Which indicators should be monitored?
- Indicators related to the real estate market (prices and sales—new and second-hand, and according to city size—real estate investment) to observe a potential turning point in 2023, which would likely mark the beginning of a recovery phase for the sector.
- Announcements regarding a potential relaxation of the famous « Three Red Lines » rules[14], which would be a positive signal for developers, who would then benefit from higher margins, at least in the first half of 2023, to meet their regulatory targets, particularly in the context of restructuring.
- A potential restructuring agreement between Evergrande and its creditors by the end of February 2023. Whether or not an agreement is signed and the terms of the restructuring will have a significant impact on i) the conditions of access to financing for real estate developers and the involvement of public authorities in bailing out public developers ii) the ability of developers to complete the construction of prepaid properties.

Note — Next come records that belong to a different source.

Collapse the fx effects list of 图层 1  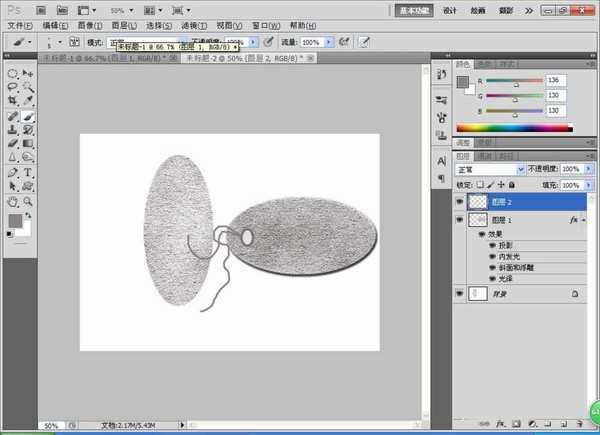coord(584,221)

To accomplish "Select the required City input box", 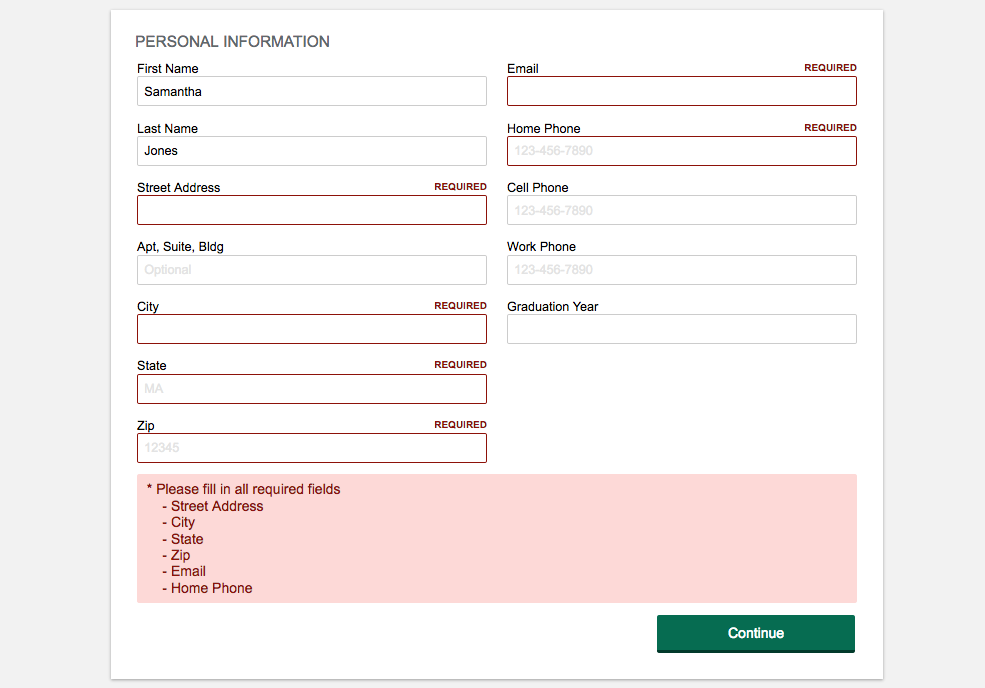I will (x=311, y=328).
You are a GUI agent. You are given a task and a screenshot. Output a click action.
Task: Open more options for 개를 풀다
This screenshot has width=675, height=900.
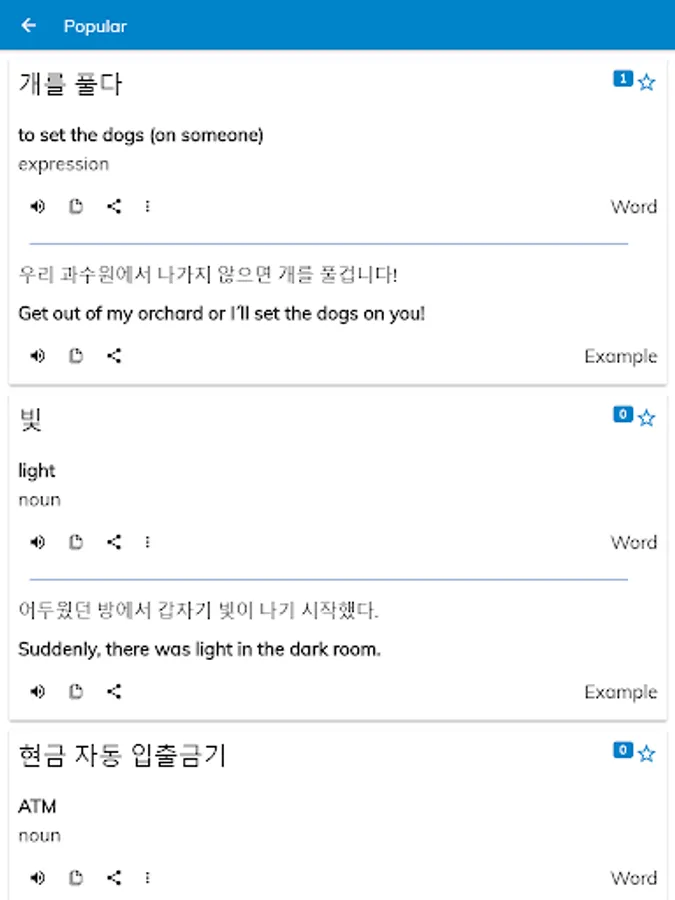click(147, 207)
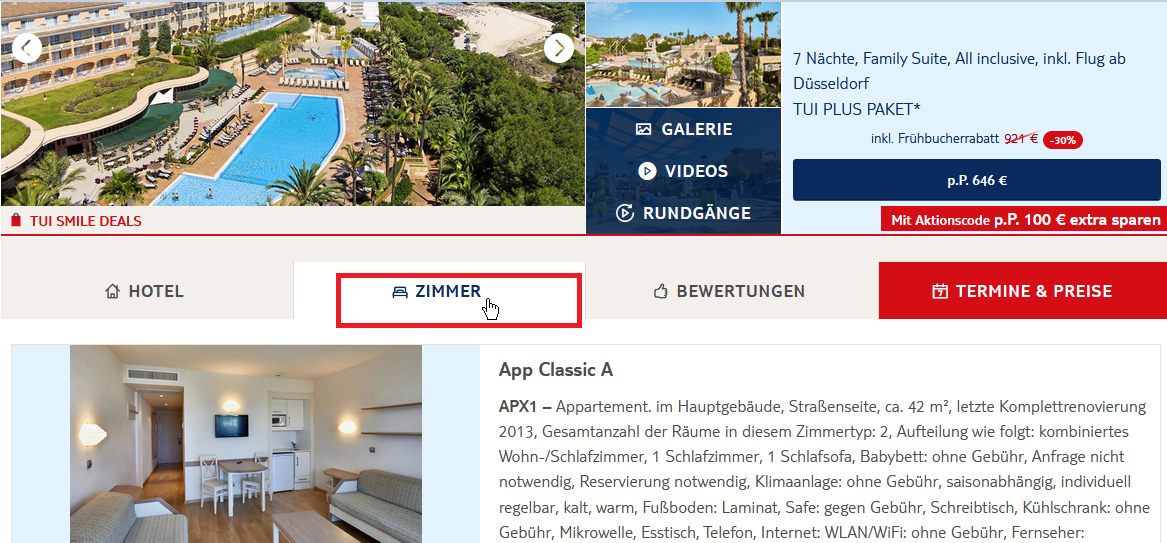This screenshot has height=543, width=1167.
Task: Start Rundgänge virtual tour icon
Action: point(625,213)
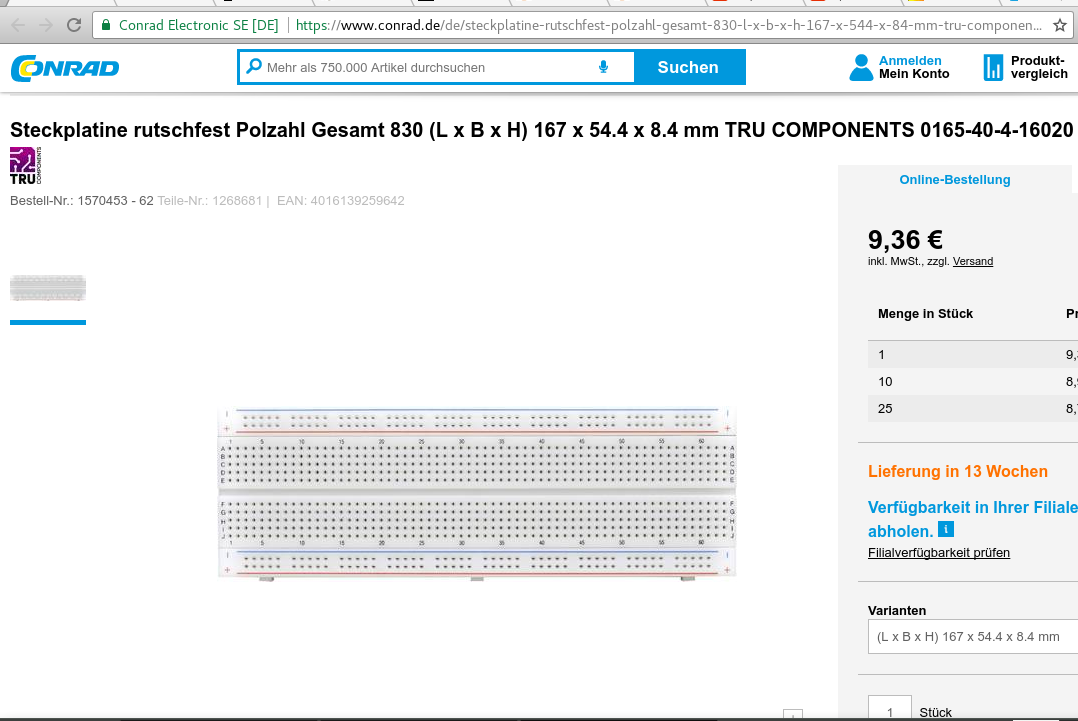Click the microphone voice search icon
The width and height of the screenshot is (1078, 721).
(603, 67)
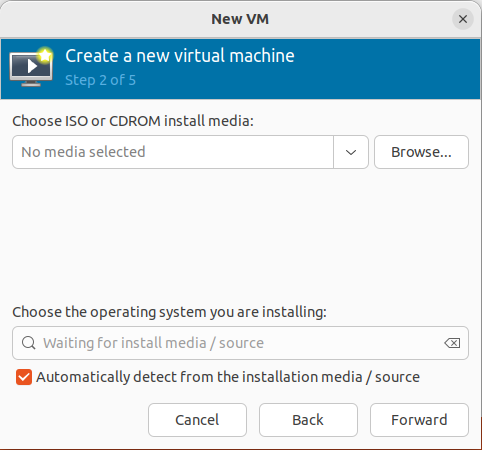The height and width of the screenshot is (450, 482).
Task: Click the "No media selected" combo text box
Action: [173, 152]
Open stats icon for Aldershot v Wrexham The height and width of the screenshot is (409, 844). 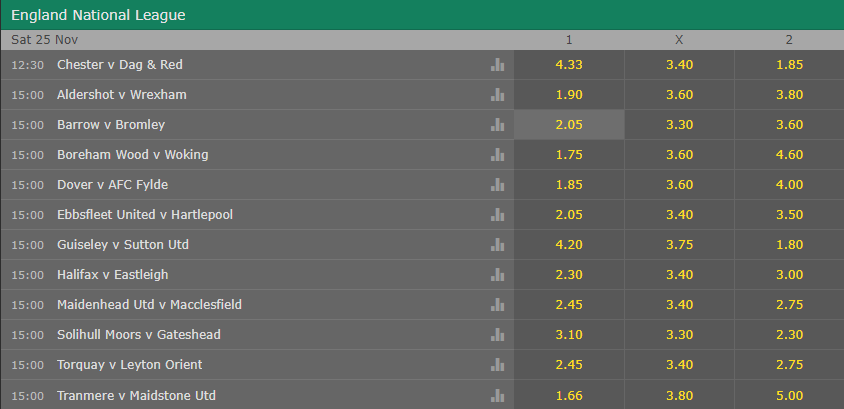click(x=497, y=95)
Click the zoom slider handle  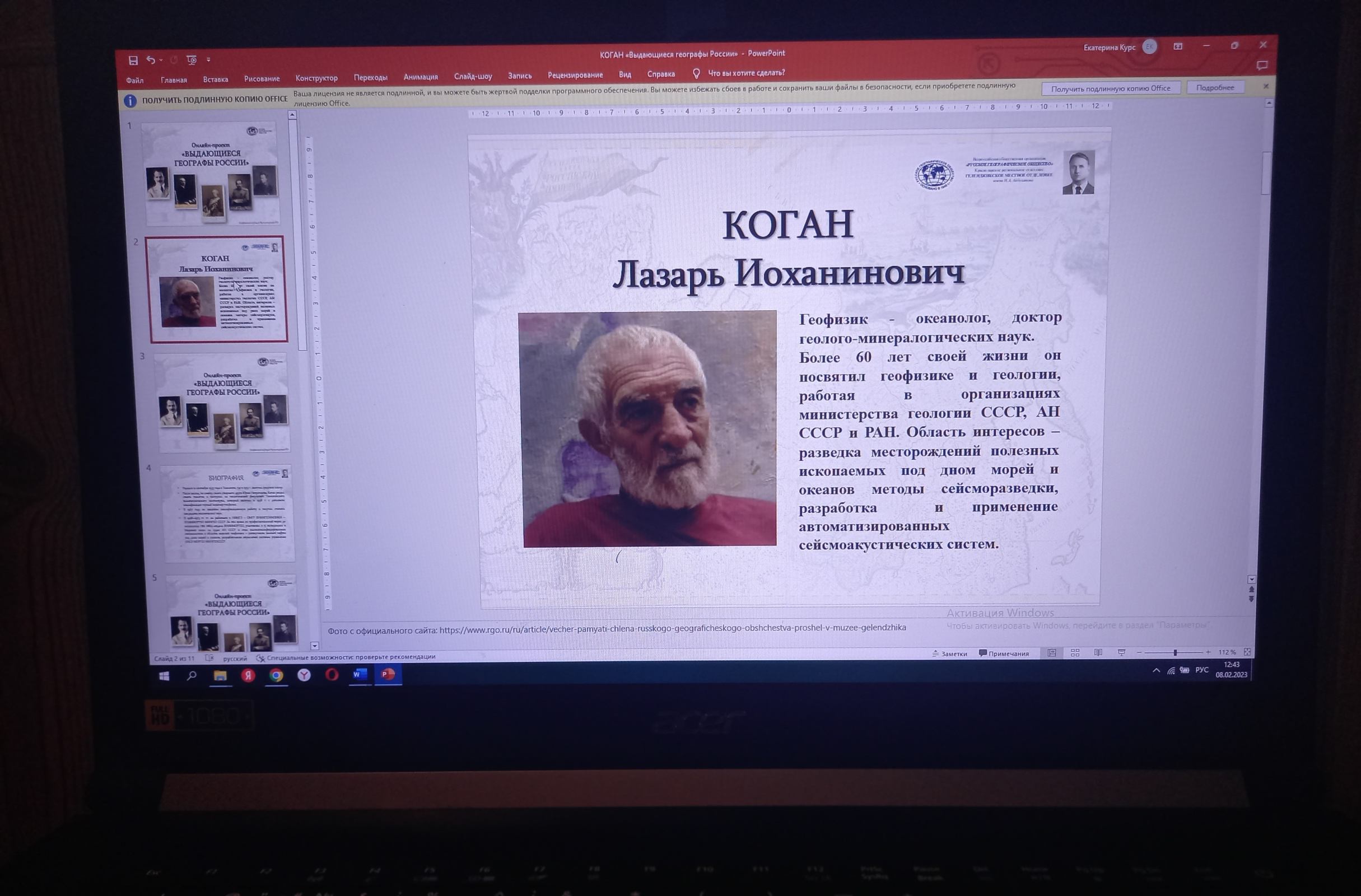tap(1174, 652)
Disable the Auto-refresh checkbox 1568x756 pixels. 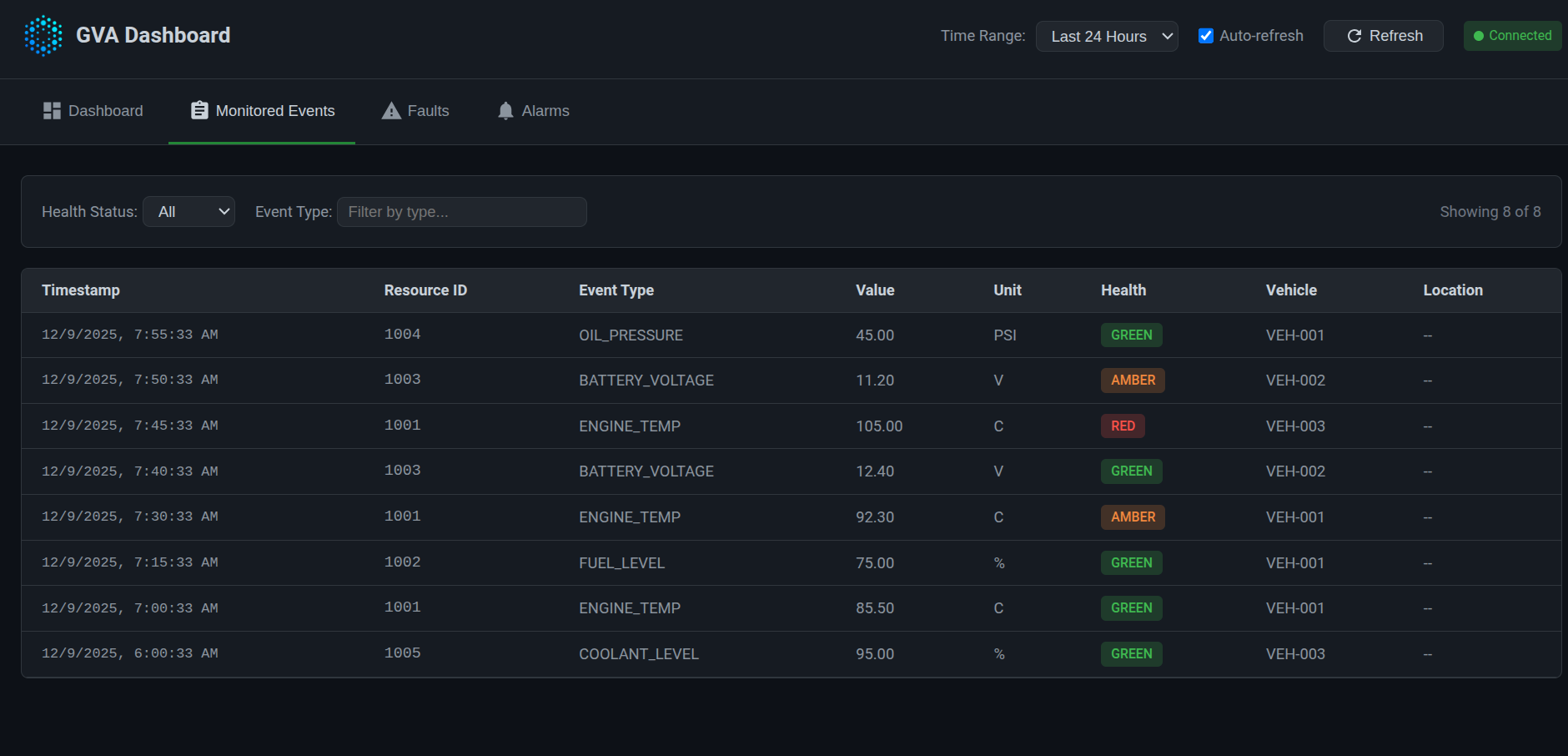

- Banks’ non-performing loan ratios (both for developer loans and for households, some of which refuse to repay their bank loans if the homes they have purchased in advance are not delivered), to assess the impact on their solvency.
- Changes in the 5-year Loan Prime Rate, the benchmark interest rate for mortgages, to assess the degree of willingness of monetary authorities to activate the credit channel to support the real estate market.
- The amount of transfers from the central government to local governments to offset the fall in their revenues linked to the market downturn.
Note completed on January 10, 2023.
[1]Forecast dated December 20, 2022. A figure of +2.8% would imply either a slight decline in activity in the last quarter (quarter-on-quarter) or at least a downward revision of the estimated figures for the third quarter.
[2]According to the latest official data from December 14, 2022, only 69.8% of people over the age of 60 have received the equivalent of three doses of the vaccine, and this figure drops to 42.4% for those over 80.
[3]These include more targeted lockdowns in certain neighborhoods, requiring a negative test result to enter grocery stores, etc.
[5]Guangdong, Beijing, Fujian, Chongqing, Hubei, and Hunan.
[6]This could be considered in the event of an increase in the infection and/or mortality rate, but no official communication suggests such a reversal.
[7]For example, the youth unemployment rate reached 17.1% in November 2022, compared to 12.8% two years earlier.
[8]As a reminder, China’s savings rate is one of the highest in the world: 45.7% of GDP in 2021 according to the World Bank, compared with 28% on average worldwide and 22.7% in OECD (Organization for Economic Cooperation and Development) countries. This very high level of savings is often cited as a brake on the expansion of private consumption in China.
[9]Almost exclusively a reduction in VAT on vehicle purchases.
[10]Which saw a renewed rise in tensions in the last quarter of 2022 after nearly nine months of easing.
[11]China is indeed a « heavyweight » in terms of demand for raw materials. In 2021, China accounted for nearly 21% of global imports of agricultural raw materials, 32% for minerals and metals, and 16% for fuels, according to UNCTAD data.
[12]In this regard, a highly concise and comprehensive Treasury-Eco report providesinsight into recent developments in this sector, its many vulnerabilities, and how developers in China are financed and operate.
[13]Rescheduling of developers’ domestic debt, facilitation of mergers and acquisitions between developers, financial support for the most systemic developers, incentives for public actors to acquire land through auctions to facilitate their sales, etc.
[14]These measures are aimed in particular at regulating and limiting developers’ debt. On January 6, 2023, Beijing seemed willing to relax the debt ceiling, probably by excluding debts raised to acquire assets from the calculation of ratios or by granting grace periods to meet six-month debt targets.